J. Scott Long - Indiana University
Department of Sociology | Department of Statistics
Home Teaching Research SPost Commands Workflow of Data AnalysisContact and vita Links Recommendations FTP downloads
Categorical Data Analysis at IU: Stat 503 and Soc 650

Fall 2012: August 21, 2012-December 14, 2012

Stat503 / Soc650 is a second course in in applied statistics. The prerequisite is a course in regression models for continuous dependent variables such as Soc 554 or Stat 501. Categorical Data Analysis deals with regression models in which the dependent variable is categorical: binary, nominal, ordinal, and count. Models that are discussed include probit and logit for binary outcomes, ordered logit and ordered probit for ordinal outcomes, multinomial logit for nominal outcomes, and Poisson regression and related models for count outcomes. This web page serves as the syllabus for the class.

Assignment due dates · Assignments · Workflow requirements · Codebooks ·

Getting Help ·Stata stuff · Grades and getting an A+ · LAN and batch files · Computing · Books ·

Enrolling & time conflicts · FTP downloads ·

News and policies

  • Assignment 9: ORM. Due Nov 29.
  • Logistics: Class meets 1:00 - 2:15 TR in BH244. Please arrive on time and be ready to start at 1:00. Labs are held in SB230 2:30-4:30 TR and SB221 5-7 TR. My office is Ballantine 842B which is directly across from the elevator. Enter 842 (no need to knock) and my office is at the end of the hall. If I'm talking with someone, please let me know you are waiting. Office hours will be set the first week of the semester. Feel free to contact me by e-mail; during the week if you don't hear within 12 hours, try again. 2012-08-17
  • CLASSPAK: If the bookstore doesn't have copies of the ClassPak, go to the textbook register at the IU Bookstore and purchase a voucher.

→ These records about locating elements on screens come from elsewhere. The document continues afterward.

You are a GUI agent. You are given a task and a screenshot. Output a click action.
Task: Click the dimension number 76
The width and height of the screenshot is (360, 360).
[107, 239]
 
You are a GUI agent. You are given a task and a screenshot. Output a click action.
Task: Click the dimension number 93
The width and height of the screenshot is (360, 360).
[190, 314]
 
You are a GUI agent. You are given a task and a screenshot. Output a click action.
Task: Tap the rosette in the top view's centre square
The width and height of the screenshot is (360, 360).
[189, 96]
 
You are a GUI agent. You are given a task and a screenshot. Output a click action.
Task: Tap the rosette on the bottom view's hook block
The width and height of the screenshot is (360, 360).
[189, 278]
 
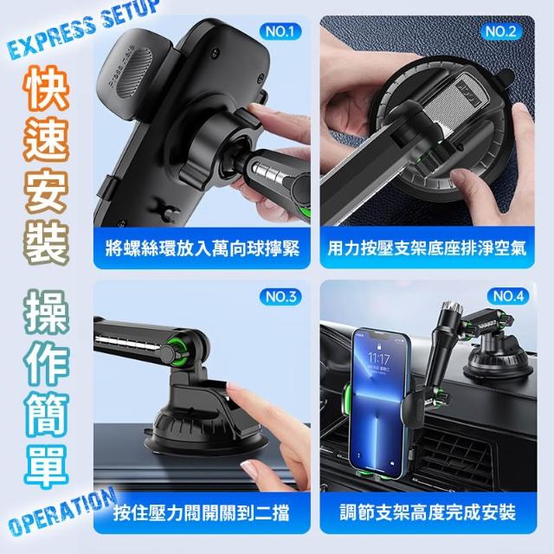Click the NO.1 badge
tap(280, 32)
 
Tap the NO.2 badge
tap(501, 32)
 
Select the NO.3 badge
tap(280, 296)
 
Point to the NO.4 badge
tap(508, 296)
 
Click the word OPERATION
tap(61, 512)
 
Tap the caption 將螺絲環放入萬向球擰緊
tap(202, 248)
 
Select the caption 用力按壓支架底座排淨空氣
tap(427, 248)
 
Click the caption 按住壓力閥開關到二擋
tap(202, 513)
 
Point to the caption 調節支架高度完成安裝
tap(428, 512)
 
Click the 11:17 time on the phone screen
tap(379, 359)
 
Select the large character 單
tap(46, 466)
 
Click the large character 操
tap(46, 312)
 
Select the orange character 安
tap(46, 190)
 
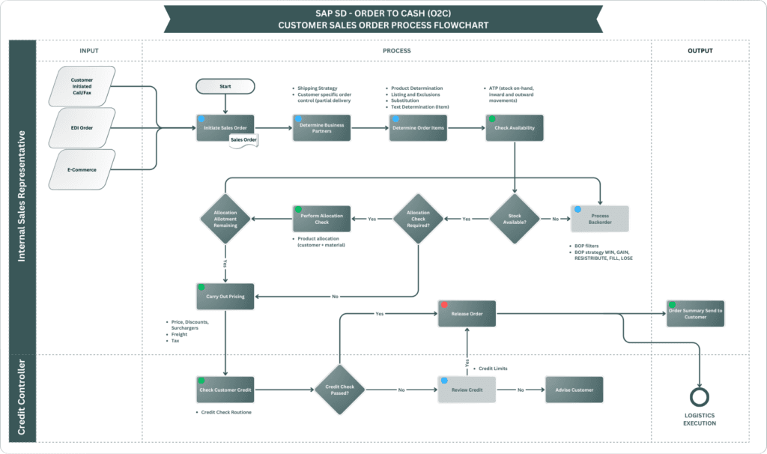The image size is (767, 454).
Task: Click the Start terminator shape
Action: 225,86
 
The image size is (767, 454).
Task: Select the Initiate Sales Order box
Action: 225,127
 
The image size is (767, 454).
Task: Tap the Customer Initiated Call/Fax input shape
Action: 82,85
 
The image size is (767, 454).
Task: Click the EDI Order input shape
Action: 82,127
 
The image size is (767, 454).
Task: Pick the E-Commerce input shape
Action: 82,169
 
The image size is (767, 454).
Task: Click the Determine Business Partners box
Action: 321,127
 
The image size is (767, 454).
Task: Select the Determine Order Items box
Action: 416,127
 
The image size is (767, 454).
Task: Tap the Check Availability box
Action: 514,127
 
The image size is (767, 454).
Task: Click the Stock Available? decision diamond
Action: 514,219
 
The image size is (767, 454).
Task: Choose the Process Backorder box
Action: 600,218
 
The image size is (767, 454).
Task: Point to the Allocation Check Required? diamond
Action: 419,219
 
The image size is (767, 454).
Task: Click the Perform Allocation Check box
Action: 321,218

They will have a copy of the ClassPak by 3PM the next day. If you have problems, e-mail Kathy Parker cparker@indiana.edu. 2012-08-17
  • Turning in assignments: Assignments are due 30 minutes before the end of your lab on the due date. Pedagogically it is critical to complete assignments on time. Late assignments are penalized 25%. If there are special circumstances, get e-mail approval from Professor Long; turn in the e-mail approval along with your late assignment. 2012-08-17
  • LAN access: Students in the registrar's enrollment list will be given R/W permission to the course LAN. If you enrolled late, contact sochelp at indiana dot edu (cc jslong at indiana dot edu) and request R/W access to the LAN for Stat 503/Soc 650. Contact the TA for you lab for further help. The batch file to access the LAN is here. 2012-08-17
  • Teaching Assistants: The AIs are Mike Vasseur (mvasseur at indiana dot edu), Tom VanHeuvelen (tvanheuv at indiana dot edu), and Nichole Bauer (nmbauer at umail iu edu).2012-08-17
  • Computing labs: You have signed up for one of two labs sections. Each section meets twice a week for two hours. The lab instructors might provide a short presentation or discuss the assignments at the start of each lab. Teaching assistants will be available for 90 minutes each day, but might not be available the last 30 minutes of lab. 2012-08-17
  • SugarSync and Dropbox: Dropbox is a handy cloud utility for saving and sharing files. While Dropbox is easier for some things, I find SugarSync to be more powerful and easier for many things; it is less expensive if you want to buy extra storage. Indiana University now provides free storage with Box. 2012-08-17
  • IU students can run Stata for free over the internet. For details go here. Opinions vary on how well this works. 2012-08-17

Due dates - assignments are due 30 minutes before lab ends

Assignments in the form of Word files will be available here. Add your answers to the assignment file and place the renamed, completed file in your LAN directory. Details are provided in lab.

  • Assignment 1: Math review. Due day 3, Aug 28.
  • Assignment 2: Picking your variables. Due day 4, Aug 30.
  • Assignment 3: Data cleaning. Due day 6, Sep 6.
  • Assignment 4: LRM. Due day 9, Sep 18. (corrected date)
  • Assignment 5: BRM-1. Due day 11, Sep 25.
  • Assignment 6: BRM-2. Due day 15, Oct 9. (CHANGED!)
  • Assignment 7: Testing and Fit. Due day 17, Oct 16.
  • Assignment 8: MNLM. Part 1: Due day 22, Nov 1. Part 2: Due day Nov 13.
  • Assignment 9: ORM. Due Nov 29.
  • Assignment 10: Count models. Due 5pm on T of exam week, Dec 12.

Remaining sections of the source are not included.